O Tchekista
- tradução António Pescada
- páginas 172
- ano 2012
- edição 1.ª
- preço 14,00 €
- isbn 978-972-608-227-9
Em 1987, um manuscrito perdido datado de 1923 era descoberto na Biblioteca Lenine, em Moscovo. Folheá-lo era assistir ao terror e à violência de um dos períodos mais sangrentos da história russa. Lembrando a obra Na Colónia Penal, de Kafka, O Tchekista é um dos primeiros testemunhos literários sobre a natureza do poder soviético e um relato atroz de uma máquina de terror oleada pelo sangue humano.

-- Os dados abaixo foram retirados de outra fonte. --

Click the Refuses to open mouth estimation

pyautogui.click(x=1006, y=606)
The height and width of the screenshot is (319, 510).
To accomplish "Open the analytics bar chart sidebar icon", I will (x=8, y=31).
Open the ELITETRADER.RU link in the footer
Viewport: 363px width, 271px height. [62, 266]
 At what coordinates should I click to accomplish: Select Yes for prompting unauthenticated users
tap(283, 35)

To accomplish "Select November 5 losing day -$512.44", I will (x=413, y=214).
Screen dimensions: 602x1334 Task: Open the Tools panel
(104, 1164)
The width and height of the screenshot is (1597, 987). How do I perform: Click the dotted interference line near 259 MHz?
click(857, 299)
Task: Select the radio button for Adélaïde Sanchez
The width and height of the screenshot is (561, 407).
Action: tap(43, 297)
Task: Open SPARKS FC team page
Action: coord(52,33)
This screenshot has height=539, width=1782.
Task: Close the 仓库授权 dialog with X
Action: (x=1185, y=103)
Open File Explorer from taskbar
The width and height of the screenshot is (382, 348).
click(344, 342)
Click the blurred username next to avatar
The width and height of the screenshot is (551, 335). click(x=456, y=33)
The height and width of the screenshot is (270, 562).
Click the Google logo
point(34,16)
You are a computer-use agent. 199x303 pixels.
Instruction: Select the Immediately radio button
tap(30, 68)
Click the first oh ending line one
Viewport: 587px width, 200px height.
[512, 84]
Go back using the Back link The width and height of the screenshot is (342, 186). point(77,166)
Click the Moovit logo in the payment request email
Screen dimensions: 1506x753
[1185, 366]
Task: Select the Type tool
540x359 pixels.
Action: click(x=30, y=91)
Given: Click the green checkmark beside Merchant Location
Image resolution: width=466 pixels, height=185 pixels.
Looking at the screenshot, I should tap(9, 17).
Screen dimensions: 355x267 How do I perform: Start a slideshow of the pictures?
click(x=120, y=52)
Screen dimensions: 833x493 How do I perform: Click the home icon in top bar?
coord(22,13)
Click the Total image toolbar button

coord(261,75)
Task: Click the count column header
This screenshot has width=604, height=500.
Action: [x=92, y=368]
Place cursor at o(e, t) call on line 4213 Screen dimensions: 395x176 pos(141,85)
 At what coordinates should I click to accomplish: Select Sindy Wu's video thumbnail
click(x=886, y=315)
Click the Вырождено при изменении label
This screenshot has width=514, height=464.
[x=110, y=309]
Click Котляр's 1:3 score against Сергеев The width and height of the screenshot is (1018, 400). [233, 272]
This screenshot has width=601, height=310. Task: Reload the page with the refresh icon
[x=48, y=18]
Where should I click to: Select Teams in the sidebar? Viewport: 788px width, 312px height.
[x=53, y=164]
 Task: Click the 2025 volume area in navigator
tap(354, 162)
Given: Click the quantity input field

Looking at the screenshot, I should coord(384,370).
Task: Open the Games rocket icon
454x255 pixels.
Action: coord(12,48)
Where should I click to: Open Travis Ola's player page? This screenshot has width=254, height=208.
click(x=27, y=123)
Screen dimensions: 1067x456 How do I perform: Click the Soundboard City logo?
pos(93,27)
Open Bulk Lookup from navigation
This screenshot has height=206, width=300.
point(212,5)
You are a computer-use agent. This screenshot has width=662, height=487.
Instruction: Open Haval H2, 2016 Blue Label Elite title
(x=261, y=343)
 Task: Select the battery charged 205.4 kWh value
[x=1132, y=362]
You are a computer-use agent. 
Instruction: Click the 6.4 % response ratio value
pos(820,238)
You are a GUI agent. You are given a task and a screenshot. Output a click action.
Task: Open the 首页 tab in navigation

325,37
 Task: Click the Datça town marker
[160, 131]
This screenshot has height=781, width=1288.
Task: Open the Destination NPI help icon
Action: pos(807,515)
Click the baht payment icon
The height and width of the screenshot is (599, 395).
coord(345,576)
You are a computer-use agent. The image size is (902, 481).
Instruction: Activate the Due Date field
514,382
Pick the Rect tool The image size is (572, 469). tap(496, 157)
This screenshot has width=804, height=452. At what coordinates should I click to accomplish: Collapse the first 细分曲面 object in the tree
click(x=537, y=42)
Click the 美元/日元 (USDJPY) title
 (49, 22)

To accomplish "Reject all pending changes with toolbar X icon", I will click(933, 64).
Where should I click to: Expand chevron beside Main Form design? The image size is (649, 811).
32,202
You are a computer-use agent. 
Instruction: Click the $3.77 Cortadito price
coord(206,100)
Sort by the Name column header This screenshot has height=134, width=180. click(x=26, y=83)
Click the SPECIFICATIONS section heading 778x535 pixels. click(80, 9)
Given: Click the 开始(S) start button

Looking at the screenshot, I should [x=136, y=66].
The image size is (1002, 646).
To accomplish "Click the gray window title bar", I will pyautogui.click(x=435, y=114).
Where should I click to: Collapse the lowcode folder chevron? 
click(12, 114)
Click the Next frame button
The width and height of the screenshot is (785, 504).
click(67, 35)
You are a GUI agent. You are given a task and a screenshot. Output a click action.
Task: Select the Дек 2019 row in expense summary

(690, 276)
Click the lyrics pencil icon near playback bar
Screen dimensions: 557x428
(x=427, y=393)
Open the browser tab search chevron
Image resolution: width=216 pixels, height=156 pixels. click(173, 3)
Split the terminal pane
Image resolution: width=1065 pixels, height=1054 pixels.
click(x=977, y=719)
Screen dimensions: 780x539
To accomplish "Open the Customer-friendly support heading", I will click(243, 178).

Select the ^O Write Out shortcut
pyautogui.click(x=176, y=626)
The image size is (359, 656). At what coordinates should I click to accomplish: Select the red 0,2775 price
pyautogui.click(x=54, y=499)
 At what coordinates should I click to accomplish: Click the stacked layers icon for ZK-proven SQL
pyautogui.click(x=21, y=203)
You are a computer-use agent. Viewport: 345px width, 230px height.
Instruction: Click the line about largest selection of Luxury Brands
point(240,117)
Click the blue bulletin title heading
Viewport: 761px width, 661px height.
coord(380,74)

No rescaldo da guerra civil, Srúbov, um agente da Tcheka, cumpre o seu ofício de carrasco na Sibéria. Em nome da revolução, participa nos atrozes procedimentos quotidianos, em cruéis interrogatórios e em execuções sumárias. Porém, a sua consciência impede-o de desempenhar o seu ofício e o matadouro sangrento em que se move assola-o eternamente. Texto de uma violência asfixiante e com um assombroso poder de evocação, O Tchekista considerada uma obra inconveniente por descrever de forma supremamente realista os crimes soviéticos. Foi publicada em 1989.
O autor:
Vladímir Zazúbrin
Escritor siberiano, Vladímir Zazúbrin (1895-1938) esteve desde cedo ligado à oposição ao regime czarista, dirigindo semanários políticos de província e difundindo panfletos políticos, a coberto de profissões burocráticas, um disfarce para actividades revolucionárias. Foi um dos mentores da União Siberiana de Escritores, tendo sido preso e fuzilado no auge da repressão estalinista.